The Audi Q3 is an automobile by Audi AG of Germany that is expected to debut commercially in 2011. The five-door coupe crossover will be aimed as more of a lifestyle/sports car, rather than for the family/off-road market its larger Q5 & Q7 siblings aim for. The Q3 will slot above the proposed Audi Q1. The car will use the Volkswagen Group A5 (PQ35) platform of the Volkswagen Golf Mk5, the same as the Volkswagen Tiguan/SEAT Tribu small SUVs. It will join the similarly-sized but competitive BMW X1 in the same model year for launch, and will be similar to the 2009-10 launch of the Mercedes-Benz GLK-Class and Audi Q5 during the same model year.
The car will combine a transverse engine layout with flexible steering and suspension offers. The Q3 will borrow many Golf Mk5, or possibly Golf Mk6, components, such as a Direct-Shift Gearbox (DSG) dual clutch transmission and a 155 kW (208 hp) 2.0 FSI turbo engine featured in the current Golf GTI. The car should also feature a 171 kW (229 hp) 3.0 turbo-diesel V6 & a 210 kW (282 hp) 3.6 FSI V6 for the flagship, the Q3S.
While the car should be available in both front-wheel drive (FWD), and quattro "on-demand" four-wheel drive variants, there will be no height-adjustable suspension, lockable differentials or low-range gearing. Instead, the car will feature larger wheels and a sports suspension.
The car has been approved due to the declining sales large SUVs are currently experiencing, and the public's healthier appetite for smaller crossovers. The company is targeting niche markets to reach its ambitious sales targets, and the Q3 is part of these plans. The production name will undergo change from "Q3" to another name as an agreement with carmaker Infiniti stipulates. Various Audi concept cars have debuted with the name "Cross Coupe" and this name is a possibility for the production Q3.

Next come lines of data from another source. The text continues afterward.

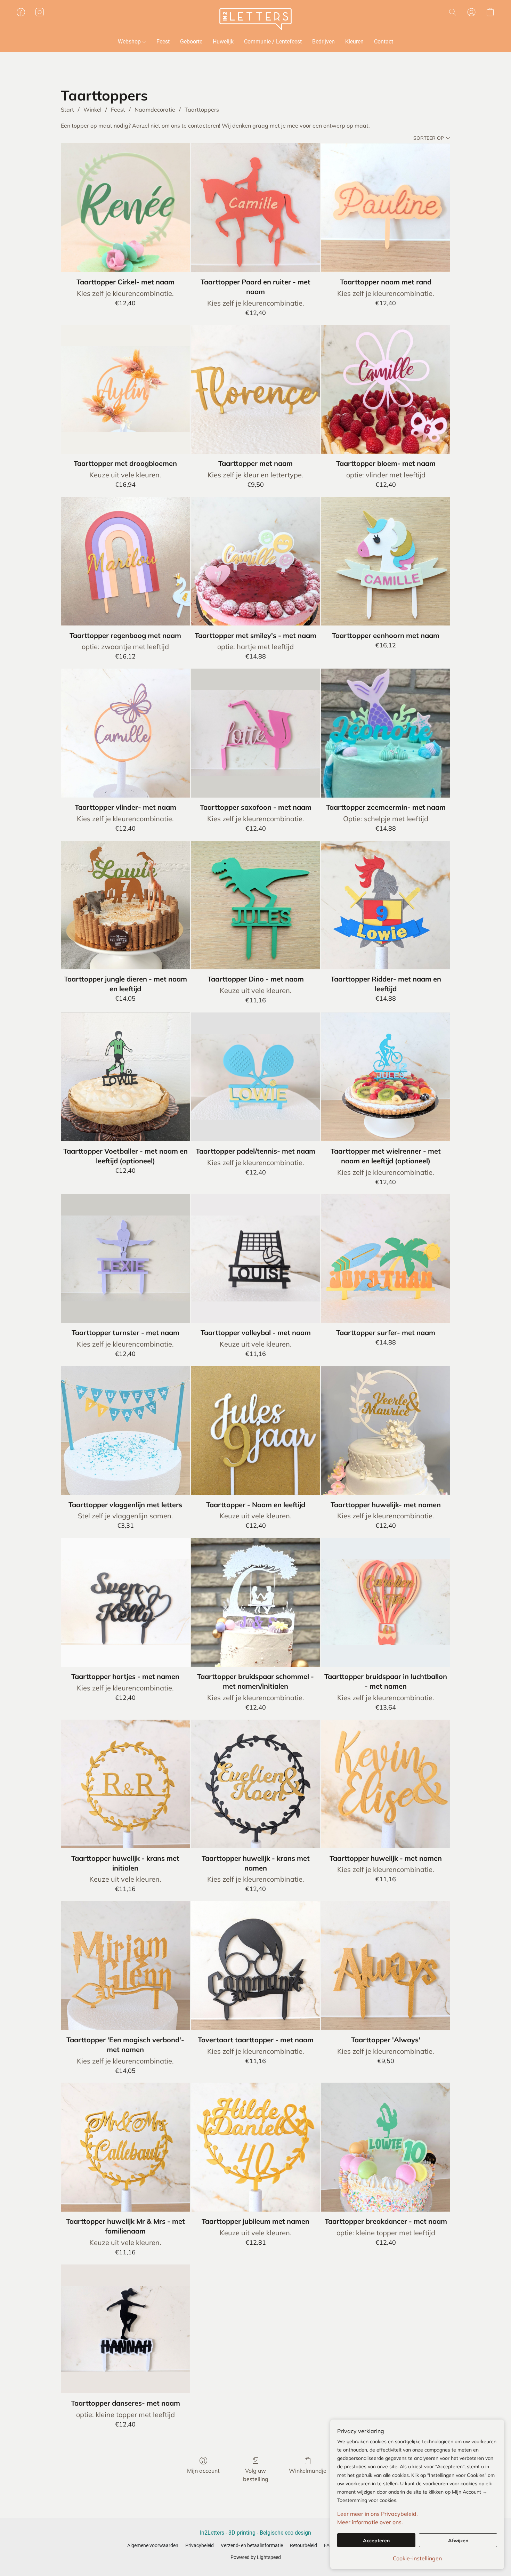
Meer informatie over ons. (370, 2522)
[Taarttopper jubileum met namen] (255, 2147)
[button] (256, 19)
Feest (163, 41)
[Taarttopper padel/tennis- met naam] (255, 1076)
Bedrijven (323, 41)
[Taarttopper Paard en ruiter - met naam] (255, 207)
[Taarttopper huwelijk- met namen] (385, 1430)
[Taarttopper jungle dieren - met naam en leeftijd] (125, 905)
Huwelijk (223, 41)
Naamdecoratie (155, 109)
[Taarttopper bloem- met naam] (385, 389)
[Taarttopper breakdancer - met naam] (385, 2147)
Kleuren (354, 41)
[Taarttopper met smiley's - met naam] (255, 561)
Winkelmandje (307, 2470)
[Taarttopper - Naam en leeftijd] (255, 1430)
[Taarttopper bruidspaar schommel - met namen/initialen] (255, 1602)
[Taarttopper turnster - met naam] (125, 1258)
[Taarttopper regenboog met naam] (125, 561)
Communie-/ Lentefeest (273, 41)
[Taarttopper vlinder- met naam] (125, 733)
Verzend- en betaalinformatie (252, 2545)
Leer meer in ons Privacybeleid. (377, 2513)
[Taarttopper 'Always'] (385, 1965)
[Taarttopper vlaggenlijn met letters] (125, 1430)
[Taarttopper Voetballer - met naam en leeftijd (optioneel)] (125, 1076)
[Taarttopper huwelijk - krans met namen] (255, 1784)
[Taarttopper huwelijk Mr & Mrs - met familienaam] (125, 2147)
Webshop (130, 41)
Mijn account (203, 2470)
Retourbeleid (303, 2545)
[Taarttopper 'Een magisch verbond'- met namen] (125, 1965)
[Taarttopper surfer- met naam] (385, 1258)
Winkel (92, 109)
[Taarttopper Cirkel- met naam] (125, 207)
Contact (383, 41)
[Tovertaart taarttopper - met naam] (255, 1965)
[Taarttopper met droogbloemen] (125, 389)
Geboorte (191, 41)
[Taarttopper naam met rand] (385, 207)
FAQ (328, 2545)
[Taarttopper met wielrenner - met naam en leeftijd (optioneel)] (385, 1076)
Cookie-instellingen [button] (417, 2558)
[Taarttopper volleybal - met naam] (255, 1258)
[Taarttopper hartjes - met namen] (125, 1602)
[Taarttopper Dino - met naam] (255, 905)
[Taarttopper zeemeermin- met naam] (385, 733)
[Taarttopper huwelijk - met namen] (385, 1784)
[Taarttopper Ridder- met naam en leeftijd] (385, 905)
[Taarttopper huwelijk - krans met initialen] (125, 1784)
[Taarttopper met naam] (255, 389)
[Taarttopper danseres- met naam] (125, 2328)
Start (67, 109)
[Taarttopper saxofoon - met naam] (255, 733)
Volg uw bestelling (255, 2474)
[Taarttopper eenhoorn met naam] (385, 561)
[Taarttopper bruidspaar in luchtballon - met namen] (385, 1602)
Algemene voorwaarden (152, 2545)
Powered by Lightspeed (255, 2557)
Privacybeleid (199, 2545)
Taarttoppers (202, 109)
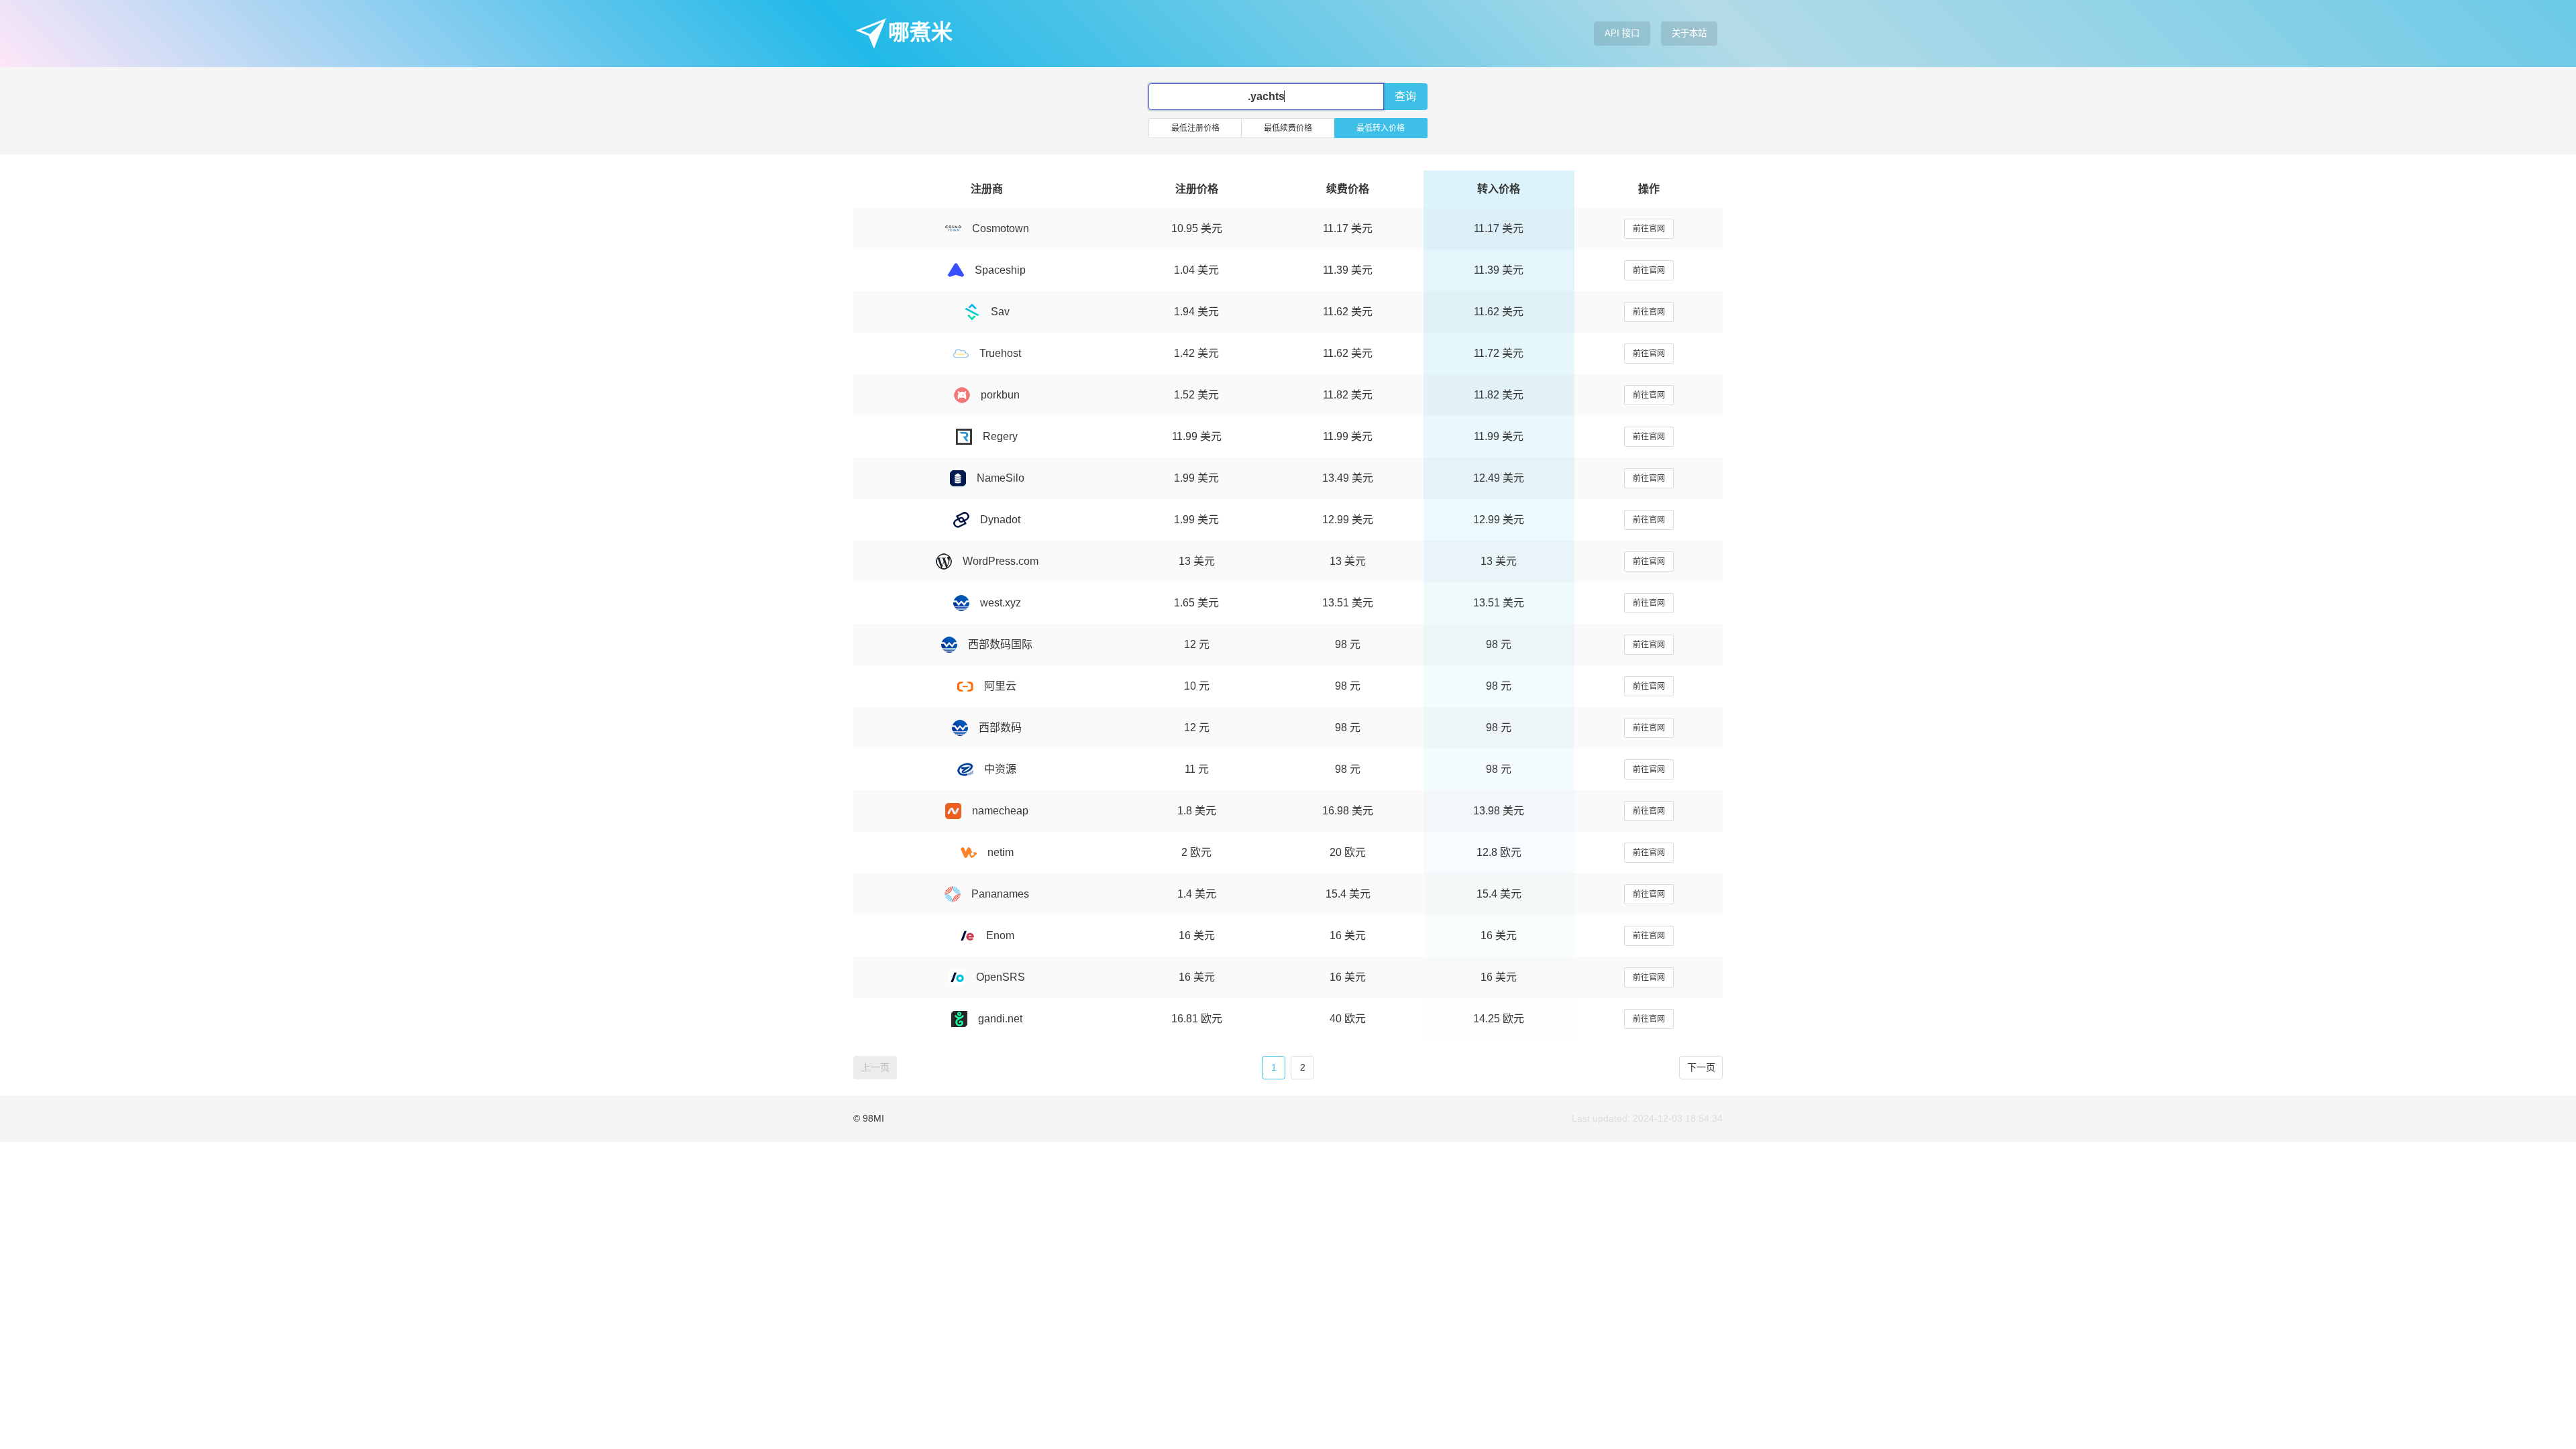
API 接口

Audi is producing the Q3 in Martorell (near Barcelona, Spain), a plant founded in 1993 and owned by SEAT, Volkswagen Group's Spanish subsidiary which in 1998 had been awarded as the "Best Factory of the VW Group in the first quarter". The first cars rolled out of the production lines in June 2011 while the decision to produce the Q3 to this plant shall give Audi the ability to produce around 100,000 units per year, with the cost of moving there for production rising to approximately €300 million.